Octave-spanning, deterministic single soliton generation in 4H-silicon carbide-on-insulator microring resonators
Yi Zheng, Liping Zhou, Chengli Wang, Yanjing Zhao, Ailun Yi, Kresten Yvind, Xin Ou, Minhao Pu
TL;DR
The paper tackles the problem of realizing chip-scale, octave-spanning, self-referenced frequency combs with deterministic single-soliton generation under low power. It introduces dispersion-managed, multi-mode 4H-SiCOI microring resonators that separate comb operation ($TE_{00}$, anomalous dispersion) from laser cooling light ($TE_{10}$ or TM$^{-1}$, normal dispersion), thereby suppressing thermal instabilities.
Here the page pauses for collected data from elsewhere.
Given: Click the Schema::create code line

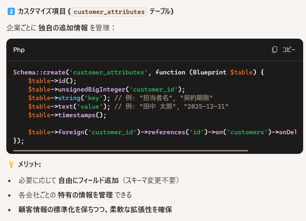Looking at the screenshot, I should (139, 73).
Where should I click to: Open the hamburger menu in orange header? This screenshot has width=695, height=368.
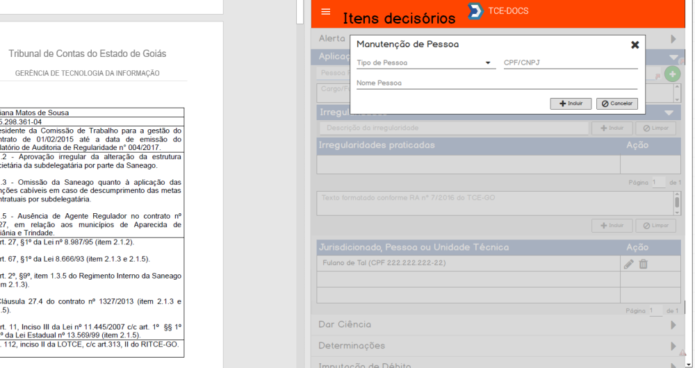(x=326, y=13)
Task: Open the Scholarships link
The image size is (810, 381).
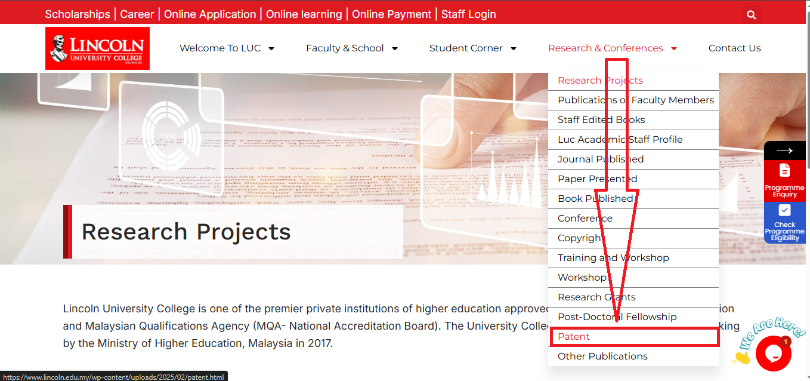Action: pos(78,14)
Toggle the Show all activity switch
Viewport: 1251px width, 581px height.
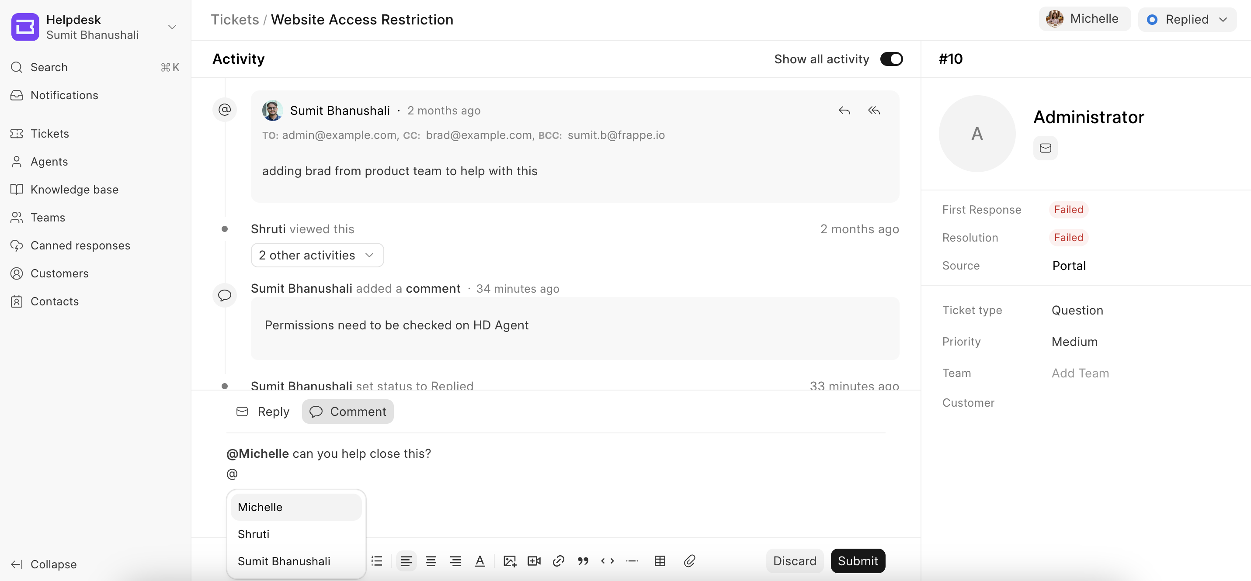pos(891,57)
The authors achieve high quality factors ($Q$ up to $5.8\times10^{6}$) with sub-milliwatt Kerr-comb thresholds, and demonstrate deterministic octave-spanning single solitons at on-chip powers as low as $P_{pump}=60~\mathrm{mW}$ with an SER around $5~\mathrm{GHz}$ and a spectral span from $136$ to $307~\mathrm{THz}$ accompanied by two dispersive waves. These results pave the way for turnkey, chip-scale self-referenced frequency combs and have potential applicability to other platforms with large thermo-optic coefficients, advancing integrated metrology and spectroscopy applications.
Abstract
The miniaturization of self-referencing frequency comb systems enables emerging applications in metrology and spectroscopy. One major challenge in realizing the chip-scale self-referencing function is to generate octave-spanning soliton microcombs with low operation power. Accessing soliton states is also not trivial due to the thermal effect. Though an auxiliary laser was utilized to compensate for the thermal effect, deterministic single soliton generation is still elusive, especially for broadband operation. In this work, dispersion management is performed for a 4H-silicon carbide-on-insulator (SiCOI) multi-mode microring resonator, benefiting from the submicron-confinement waveguide layout. The fundamental transverse electric (TE) mode is engineered to anomalous dispersion for two dispersive waves generation over an octave span. While a higher order TE mode is engineered to normal dispersion to accommodate the auxiliary light for thermal compensation. The normal dispersion prevents modulation-instability Kerr comb generation, allowing for a large soliton existence range. We achieve microring resonators with Q up to 5.8 million and sub-milli-watt-threshold Kerr comb generation. Combining the dispersion-managed design and high Q device, we demonstrate the deterministic generation of a single soliton comb spanning beyond an octave with a low on-chip power of 60 mW. Our demonstration paves the way to realize chip-scale, turn-key, self-referenced frequency combs.